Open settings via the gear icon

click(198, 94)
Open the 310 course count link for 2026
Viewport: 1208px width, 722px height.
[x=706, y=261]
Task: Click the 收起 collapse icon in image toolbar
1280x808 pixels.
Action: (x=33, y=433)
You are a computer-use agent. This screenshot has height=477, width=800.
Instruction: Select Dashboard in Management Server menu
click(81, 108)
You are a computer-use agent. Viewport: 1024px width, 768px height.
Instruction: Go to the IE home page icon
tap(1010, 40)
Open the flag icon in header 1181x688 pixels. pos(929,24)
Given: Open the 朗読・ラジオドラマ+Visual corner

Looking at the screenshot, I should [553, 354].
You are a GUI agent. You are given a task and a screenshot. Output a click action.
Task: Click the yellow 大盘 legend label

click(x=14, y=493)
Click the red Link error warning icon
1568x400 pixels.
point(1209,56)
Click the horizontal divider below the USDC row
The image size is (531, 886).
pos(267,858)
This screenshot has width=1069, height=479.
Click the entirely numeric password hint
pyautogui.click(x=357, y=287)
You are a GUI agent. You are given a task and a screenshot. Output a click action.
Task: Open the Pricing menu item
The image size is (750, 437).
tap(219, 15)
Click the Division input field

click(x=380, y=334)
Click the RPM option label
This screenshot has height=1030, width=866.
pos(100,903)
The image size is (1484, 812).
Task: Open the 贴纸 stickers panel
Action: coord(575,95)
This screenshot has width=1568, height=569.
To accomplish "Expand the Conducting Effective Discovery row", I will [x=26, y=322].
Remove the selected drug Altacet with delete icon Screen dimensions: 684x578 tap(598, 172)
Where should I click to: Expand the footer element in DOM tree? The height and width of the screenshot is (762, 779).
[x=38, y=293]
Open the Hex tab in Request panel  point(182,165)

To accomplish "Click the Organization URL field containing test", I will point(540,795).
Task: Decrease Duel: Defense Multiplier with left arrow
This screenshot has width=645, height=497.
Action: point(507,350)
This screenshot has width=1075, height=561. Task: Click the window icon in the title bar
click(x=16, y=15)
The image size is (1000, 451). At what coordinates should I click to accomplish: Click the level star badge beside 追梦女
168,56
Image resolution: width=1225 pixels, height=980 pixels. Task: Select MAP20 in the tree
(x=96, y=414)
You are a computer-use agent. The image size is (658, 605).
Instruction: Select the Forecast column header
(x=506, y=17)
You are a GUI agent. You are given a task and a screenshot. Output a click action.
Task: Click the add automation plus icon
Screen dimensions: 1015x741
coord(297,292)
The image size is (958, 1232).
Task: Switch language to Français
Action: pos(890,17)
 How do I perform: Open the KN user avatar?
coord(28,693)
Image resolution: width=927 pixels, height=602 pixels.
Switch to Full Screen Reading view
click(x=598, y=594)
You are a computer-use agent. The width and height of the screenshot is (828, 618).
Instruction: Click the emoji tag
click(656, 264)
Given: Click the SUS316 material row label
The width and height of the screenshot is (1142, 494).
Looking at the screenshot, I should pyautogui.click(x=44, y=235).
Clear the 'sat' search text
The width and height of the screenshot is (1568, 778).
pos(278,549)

····················

**INSTRUCTIONS TO FOLLOW:**
From the listing above, return every line that contains the word "with".

**EXERCISE OUTPUT:**
Remove the selected drug Altacet with delete icon Screen dimensions: 684x578 tap(598, 172)
Task: Decrease Duel: Defense Multiplier with left arrow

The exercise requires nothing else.